Quick and easy vegan dirty vinaigrette made with balsamic, dijon mustard, fresh Rosemary and capers. Made in 5 minutes. Use it on salads or pasta recipes
This vinaigrette looks like muddy water, right?
It looks like the brown slush left behind after a quick rain on a hot summer afternoon. You know the puddle I am talking about, right?
It sits by the pavement (kind of like this one!) and you don’t see it until the last second. Suddenly, it gets on your shoes and a little splashes on your clothes!
I know, I know! I shouldn’t equate edible items to muddy water!
But, the first time I made this vinaigrette, all I could see was dirty, muddy water. Ever since then, I have referred to it as dirty vinaigrette
You know what they say, right? Don’t judge a vinaigrette by its color!
This is, by far, the most delicious vinaigrette I have ever made and it is the only one that I make weekly. Being a lazy cook on some days, I just roast a few mushrooms and onions, add cooked pasta and top it with this dressing.
It is a very quick dinner with very little effort on my part. The dressing takes only 5 minutes to make. Ideally, I like to let it marinade overnight, but, you can eat it right away too.

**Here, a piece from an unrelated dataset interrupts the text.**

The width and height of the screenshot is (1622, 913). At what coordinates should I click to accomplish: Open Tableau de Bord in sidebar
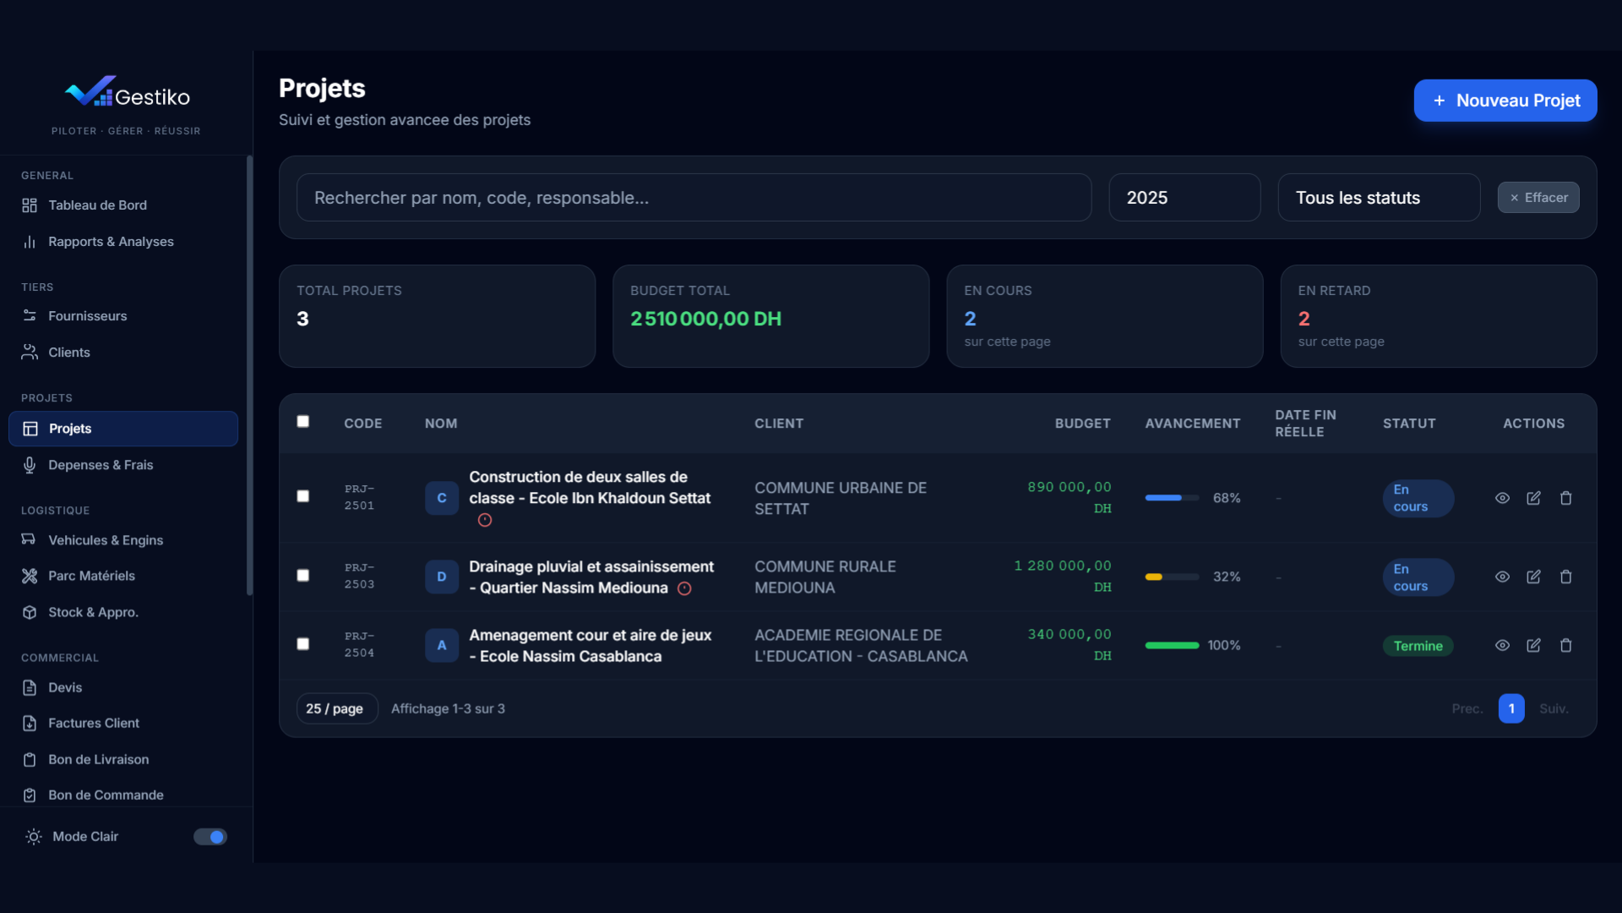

My favorite part of this vinaigrette are the capers. They added an additional level of tang to this vinaigrette. Remember how delicious they tasted in my mushroom bruschetta recipe and in the avocado on toast recipe? It adds a layer of yumminess to any recipe.
The shelf life of this vinaigrette is about one week when refrigerated. It has a sweet and tangy taste, so, use it as soon as you can and you will get to taste it at its peak.
Then, come back and tell me how much you loved it!
You want a sneak peek at the recipe that I used this vinaigrette in? Here it is!
This is a Gnocchi recipe with asparagus and sweet peppers! Have I wet your appetite with this preview?
In the meantime, make this recipe and keep it ready for the Gnocchi coming up.
Use this dirty vegan vinaigrette in salads, pastas or even in potato recipes.
In what recipe would you use this dirty vinaigrette?
- Break the leaves of fresh rosemary into a bowl
Add all the ingredients into the bowl
- Whisk everything together until it is well blended.
Refrigerate for at least 30 minutes before using
** This Pure Dark Maple Syrup Grade A is an important ingredient. Its lighter and easier to whisk. Don't use regular maple syrup because it is too thick.
Refrigerate it and it will have a shelf life of about 1 week.